“Değerlilik” ve “yeterlilik” duyguları ancak çocuğun temel güçlerine ve temel özgürlüklerine yeterince saygı gösterilmesiyle gelişir. Çocuklar sevildiklerini ve değer verildiklerini ancak o zaman anlayabilirler. Çocukların doğasında olan yedi temel güç şunlardır: algılama, yorumlama, hissetme, arzulama, hayal etme, yaratıcılık ve sezgi gücü -önceki yazılarımdan okuyabilirsiniz.
7- Sezgi Gücü:
Hepimizin bildiği beş duyumuz var: işitme, görme, dokunma, koklama ve tat alma. Bu duyular da çevremizi algılamamızı sağlıyor ve hepsi de madde ile ilgili. Lakin bazen hepimiz bu duyuların dışına çıkarak farklı bir algılama yaşıyoruz; az veya çok hepimizde var bu özellikler. Gördüğümüz her şey fotoğraf makinası, duyduğumuz her şey ses kayıt cihazı gibi kayıt olur. Bunların çok azını bilinçli zihnimiz hatırlar. Algıladığımız her şey bilinçaltında kayda geçer. Bilinçaltı yaşadığımız her şeyi kaydeder ve yaşanmışlıklara dayanan programlar geliştirerek bizi, kişiliğimizi ve yaşamımızı etkiler. Yaşadığımız travmalar, duygusal incinmeler, hayal kırıklıkları ve diğer tüm negatif anılar, bizi baltalayan korkular şeklinde bilinçaltına yerleşir.
Sezgi bilginin veya bir etkinin duyularımızla herhangi bir bağlantı kurmadan, direk algılanması ve idrak edilmesidir. Beynimizdeki bağımsız algılama merkezi sadece insan beyninden yayılan elektriksel dalgaları değil, çeşitli doğa olaylarının meydana getirdiği elektromanyetik enerji dalgalarını da algılar. Sezgi bilinçaltımızda birikmiş verilerin bize yaptığı uyarıdır. Böylece olacaklar “içimize doğar”

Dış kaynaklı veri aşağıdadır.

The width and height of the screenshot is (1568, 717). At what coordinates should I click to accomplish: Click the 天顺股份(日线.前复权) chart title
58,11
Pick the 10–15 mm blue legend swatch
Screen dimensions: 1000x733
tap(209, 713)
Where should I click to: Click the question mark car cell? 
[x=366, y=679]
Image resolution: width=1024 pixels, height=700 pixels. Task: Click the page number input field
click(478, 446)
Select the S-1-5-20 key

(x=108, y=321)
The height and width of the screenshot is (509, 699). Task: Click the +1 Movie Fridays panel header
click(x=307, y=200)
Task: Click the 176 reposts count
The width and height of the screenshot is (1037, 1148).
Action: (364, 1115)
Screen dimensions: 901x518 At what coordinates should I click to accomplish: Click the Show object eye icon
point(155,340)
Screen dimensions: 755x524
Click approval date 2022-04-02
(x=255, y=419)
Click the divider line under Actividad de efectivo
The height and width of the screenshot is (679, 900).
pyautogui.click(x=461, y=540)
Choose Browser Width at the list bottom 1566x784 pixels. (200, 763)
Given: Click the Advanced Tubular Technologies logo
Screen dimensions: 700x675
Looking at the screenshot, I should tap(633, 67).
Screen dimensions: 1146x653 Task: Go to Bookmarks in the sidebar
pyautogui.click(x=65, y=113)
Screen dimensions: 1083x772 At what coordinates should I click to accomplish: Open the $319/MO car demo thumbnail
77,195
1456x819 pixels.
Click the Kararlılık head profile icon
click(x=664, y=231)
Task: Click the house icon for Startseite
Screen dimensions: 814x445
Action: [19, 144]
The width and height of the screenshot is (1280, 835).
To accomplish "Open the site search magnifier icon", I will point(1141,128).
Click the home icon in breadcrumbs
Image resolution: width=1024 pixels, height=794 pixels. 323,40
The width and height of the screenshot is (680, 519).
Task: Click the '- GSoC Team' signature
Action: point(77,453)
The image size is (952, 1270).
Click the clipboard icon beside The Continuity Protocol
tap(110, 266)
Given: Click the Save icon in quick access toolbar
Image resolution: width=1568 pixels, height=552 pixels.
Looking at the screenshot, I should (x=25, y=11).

Çoğu kişi bilinçli zihnin ‘sınırlı’ verilerine güven duyar; ama bilinçaltının ‘sınırsız’ verilerine kulağını tıkar. Bu kulak tıkama ebeveynlerin yanlış yaklaşımları ile başlar ve çocuklar sezgilerini dinlemekten vazgeçer.
Türk toplumu olarak hurafelere inanıyoruz ama tuhaftır sezgilerimize inanmıyoruz.
Çocukların açıklayamadıkları tedirginliklerini dikkate almayan ebeveynler, çocuklarını ikna etmeye çalışırlar ve çocuklar böylece sezgilerini güvenmemeyi öğrenirler. Çocuk ısrarla bir yere gitmek istemiyorsa, onun sezgilerini dikkate alın -tabii sezgi ile korkunun birbirine karışmadığından emin olduktan sonra.
Sezgi gücü, günlük tutma alışkanlığı ve sezgi gücüne saygı duyulması ile gelişir.
Arzu ile sezgiyi karıştırmamalıyız. Hatırlamamız gerekir ki olması gereken şey, olmasını istediğimiz şey olmayabilir.
Yedi temel güçlerine saygı ile yetiştirilmiş özgüvenli bir nesil için elimizden geleni yaparak, ebeveynlerimizin bize veremediğini biz kendimize verebiliriz.